A. 冬。イチゴは開花から収穫(しゅうかく)までの日数が長ければ長いほど甘(あま)くなるので、寒くて成長に時間がかかる今の時季が食べ頃(ごろ)♪
Q. 買ってきたイチゴはどこで保存(ほぞん)?
A. 重ならないようにポリ袋(ぶくろ)などに入れて冷蔵庫(れいぞうこ)で保存(ほぞん)。水気があると傷(いた)むので洗(あら)うのは食べる直前に!ジャムにする場合は冷凍(れいとう)すると、なめらかに仕上がる。
Q. イチゴと温州(うんしゅう)ミカン。
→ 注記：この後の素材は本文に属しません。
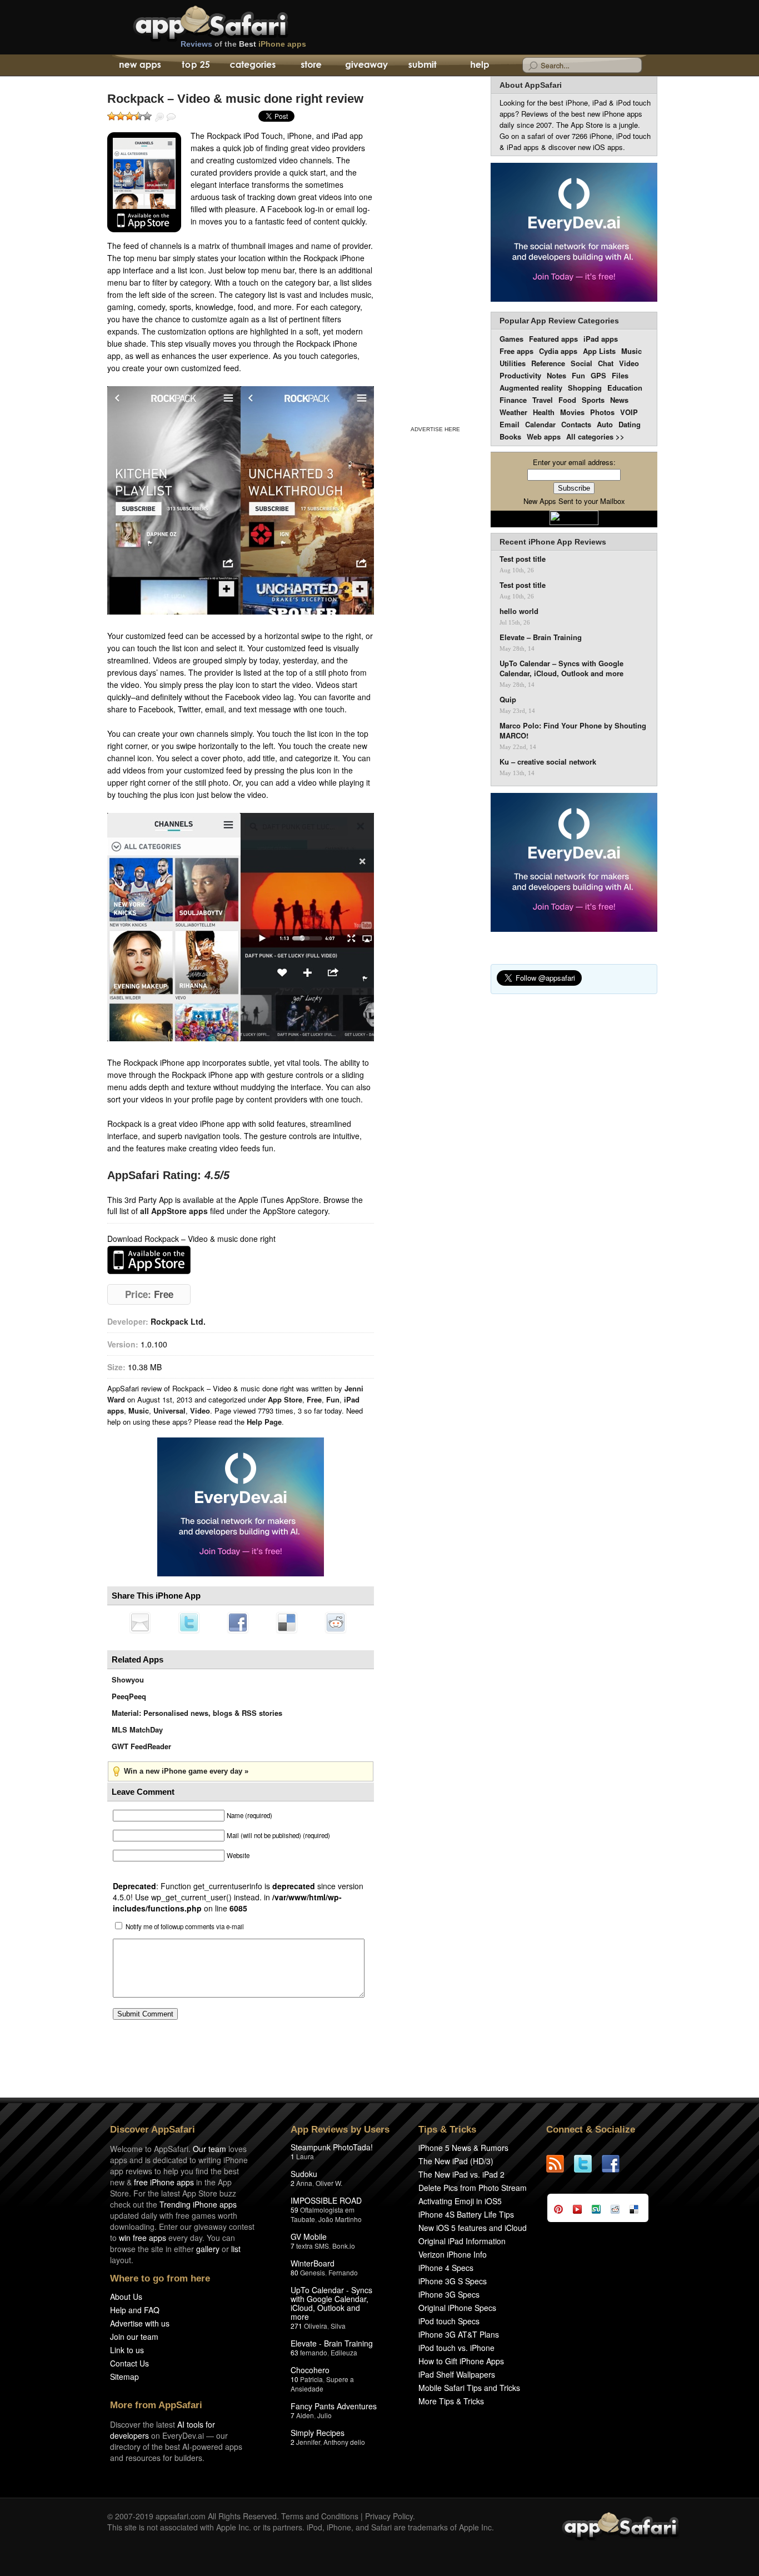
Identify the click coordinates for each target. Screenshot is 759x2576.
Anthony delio (344, 2442)
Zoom (159, 117)
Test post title (523, 559)
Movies (572, 412)
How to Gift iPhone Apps (461, 2361)
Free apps (516, 351)
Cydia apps (558, 351)
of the (243, 43)
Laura (305, 2156)
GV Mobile (309, 2236)
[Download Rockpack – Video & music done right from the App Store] (144, 182)
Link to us (127, 2349)
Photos (602, 412)
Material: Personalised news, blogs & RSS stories (197, 1713)
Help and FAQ (134, 2309)
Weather (513, 412)
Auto (605, 424)
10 (294, 2379)
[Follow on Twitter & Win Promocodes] (588, 2164)
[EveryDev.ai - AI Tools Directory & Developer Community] (574, 233)
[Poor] (120, 116)
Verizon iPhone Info (452, 2254)
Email (510, 424)
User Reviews (171, 117)
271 (296, 2325)
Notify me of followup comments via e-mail (185, 1926)
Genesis (312, 2272)
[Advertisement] (435, 249)
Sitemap (124, 2376)
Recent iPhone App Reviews (553, 541)
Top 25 (196, 65)
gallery (207, 2248)
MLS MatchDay (137, 1729)
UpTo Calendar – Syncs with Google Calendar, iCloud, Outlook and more (561, 668)
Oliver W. (329, 2183)
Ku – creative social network (548, 762)
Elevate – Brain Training (541, 637)
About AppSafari (531, 85)
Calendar (540, 424)
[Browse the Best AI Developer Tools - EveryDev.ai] (240, 1508)
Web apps (544, 436)
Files (620, 375)
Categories (252, 65)
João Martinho (340, 2219)
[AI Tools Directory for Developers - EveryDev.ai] (574, 863)
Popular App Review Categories (559, 320)
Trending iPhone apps (198, 2204)
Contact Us (129, 2363)
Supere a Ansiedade (322, 2383)
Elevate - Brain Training (332, 2343)
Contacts (576, 424)
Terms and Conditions (319, 2516)
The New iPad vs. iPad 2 (461, 2174)
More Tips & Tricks (451, 2401)
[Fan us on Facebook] (616, 2164)
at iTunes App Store (149, 1260)
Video (200, 1410)
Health (544, 412)
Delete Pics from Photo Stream (472, 2187)
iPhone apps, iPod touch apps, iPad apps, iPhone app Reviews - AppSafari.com (234, 21)
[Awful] (111, 116)
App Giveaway (366, 65)
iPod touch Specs (449, 2321)
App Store (285, 1399)
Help (479, 65)
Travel (542, 400)
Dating (629, 424)
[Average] (129, 116)
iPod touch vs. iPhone (456, 2347)
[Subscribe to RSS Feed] (560, 2164)
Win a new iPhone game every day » (186, 1771)
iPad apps (600, 338)
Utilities (513, 363)
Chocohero (310, 2369)
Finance (513, 400)
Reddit (335, 1622)
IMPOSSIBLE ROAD (326, 2200)
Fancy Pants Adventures (334, 2406)
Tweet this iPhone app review (188, 1622)
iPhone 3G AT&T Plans (458, 2334)
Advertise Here (435, 429)
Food (567, 400)
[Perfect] (147, 116)
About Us (126, 2296)
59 (294, 2209)
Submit (423, 65)
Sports (593, 400)
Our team (209, 2148)
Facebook (237, 1622)
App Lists (599, 351)
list (236, 2248)
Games (511, 338)
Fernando (343, 2272)
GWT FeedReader (141, 1746)
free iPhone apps (164, 2182)
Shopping (585, 387)
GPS (598, 375)
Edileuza (344, 2352)
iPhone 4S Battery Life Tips (466, 2214)
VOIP (629, 412)
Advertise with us (139, 2323)
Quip (508, 700)
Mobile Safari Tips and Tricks (469, 2387)
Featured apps (553, 338)
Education (624, 387)
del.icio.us (286, 1622)
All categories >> (595, 436)
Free (314, 1399)
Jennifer (308, 2442)
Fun (332, 1399)
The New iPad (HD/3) (455, 2160)
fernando (313, 2352)
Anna (304, 2183)
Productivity (520, 375)
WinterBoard (312, 2263)
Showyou (128, 1679)
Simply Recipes (317, 2432)
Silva (338, 2325)
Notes (556, 375)
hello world (519, 611)
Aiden (305, 2415)
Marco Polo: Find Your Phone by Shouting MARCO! (573, 731)
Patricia (311, 2379)
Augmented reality (531, 387)
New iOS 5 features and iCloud (472, 2227)
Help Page (264, 1421)
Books (510, 436)
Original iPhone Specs (457, 2307)
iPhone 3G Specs (449, 2294)
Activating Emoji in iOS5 (460, 2200)
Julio (324, 2415)
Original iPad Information (462, 2240)
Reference (548, 363)
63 (294, 2352)
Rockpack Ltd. (178, 1321)
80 (294, 2272)
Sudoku (304, 2173)
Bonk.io (343, 2245)
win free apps (142, 2237)
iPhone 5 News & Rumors (463, 2147)
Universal (169, 1410)
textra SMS (312, 2245)
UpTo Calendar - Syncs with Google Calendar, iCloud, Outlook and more (331, 2303)
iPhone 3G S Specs (452, 2281)
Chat (605, 363)
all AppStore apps (174, 1210)
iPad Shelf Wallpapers (456, 2374)
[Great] (138, 116)
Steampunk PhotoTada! (332, 2147)
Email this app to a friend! (140, 1622)
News (619, 400)
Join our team (134, 2336)
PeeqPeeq (129, 1696)
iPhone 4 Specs (445, 2267)
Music (138, 1410)
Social (581, 363)
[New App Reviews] (139, 65)
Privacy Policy (389, 2516)
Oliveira (315, 2325)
同じ重さだとビタミンCが多いのは?
A. イチゴ。イチゴ100グラムに含(ふく)まれるビタミンCは62ミリグラムと意外にも温州(うんしゅう)ミカンより多い。カロリーも31キロカロリーとヘルシー(日本食品標準(ひょうじゅん)成分表2020年版(ばん)より)。食物繊維(せんい)や妊娠(にんしん)・授乳(じゅにゅう)中の女性(じょせい)に必要とされる葉酸(ようさん)も豊富(ほうふ)なので食後のデザートに。